El derecho de la portabilidad de datos responde a lo indicado en la introducción al Reglamento (en Considerando 7): “Las personas físicas deben tener el control de sus propios datos personales.” La gente no debe ser relegada a un papel siempre pasivo, cuando se trate de sus datos personales. La portabilidad es un instrumento de liberación.

Para los “responsables del tratamiento”, la portabilidad implica un cambio de mentalidad. Los datos de los particulares no son ‘activos’ de la empresa, sino ‘pasivos’, deudas. Se tiene que tratarlos como propiedad de otra persona, con cuidado, para devolverlos a demanda.

En aspectos prácticos, no debería ser demasiado difícil responder a pedidos de portabilidad, si se guardan los datos bien organizados. Quizás implicará un cambio en la configuración de la base de datos (como pasará, también, para adaptarse al derecho de supresión), pero este trabajo puede ayudar en otras tareas necesarias, como la ‘limpieza’ de datos para borrar todo que no sea necesario. Sistemas automatizados, para responder a los particulares sin intervención manual, serían la mejor solución, pero en el caso de empresas que tratan pocos datos no hará falta.

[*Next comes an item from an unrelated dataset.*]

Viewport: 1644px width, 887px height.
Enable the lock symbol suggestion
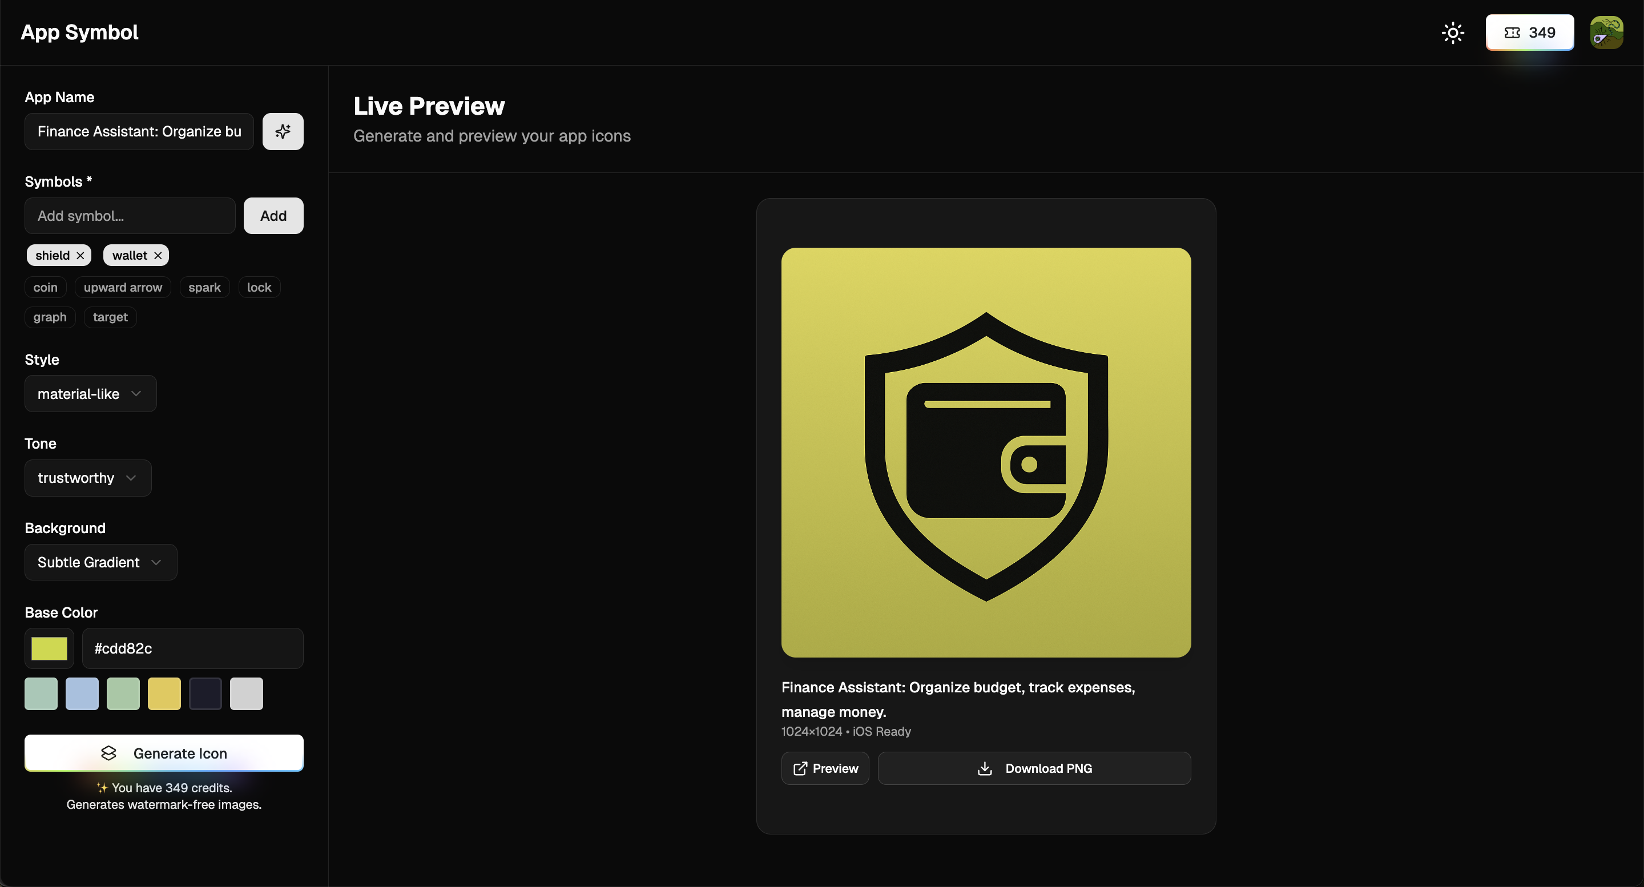[x=259, y=287]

La portabilidad es un concepto nuevo, a parte de casos más limitados, como la portabilidad entre compañías del número de teléfono o iniciativas especiales en unos sectores. Todos tendremos que aprender cómo se funciona mejor. Los particulares descubrirán las ventajas de manejar sus propios datos y utilizarlos cuando están pidiendo nuevos servicios o productos. Las empresas que ya guardan los datos de sus clientes desarrollarán sistemas y procedimientos para responder a demandas de portabilidad, y al tiempo buscarán maneras de hacer sus servicios tan atractivos que casi ningún cliente quiera pedir sus datos para transferirlos a un competidor. Nuevos operadores se incorporarán al mercado y ofrecerán servicios especializados basados en el uso de datos albergados antes por empresas más grandes.

Entre todo el ruido sobre los emails pidiendo consentimiento y las nuevas políticas de privacidad, el RGPD más silenciosamente abre nuevos horizontes.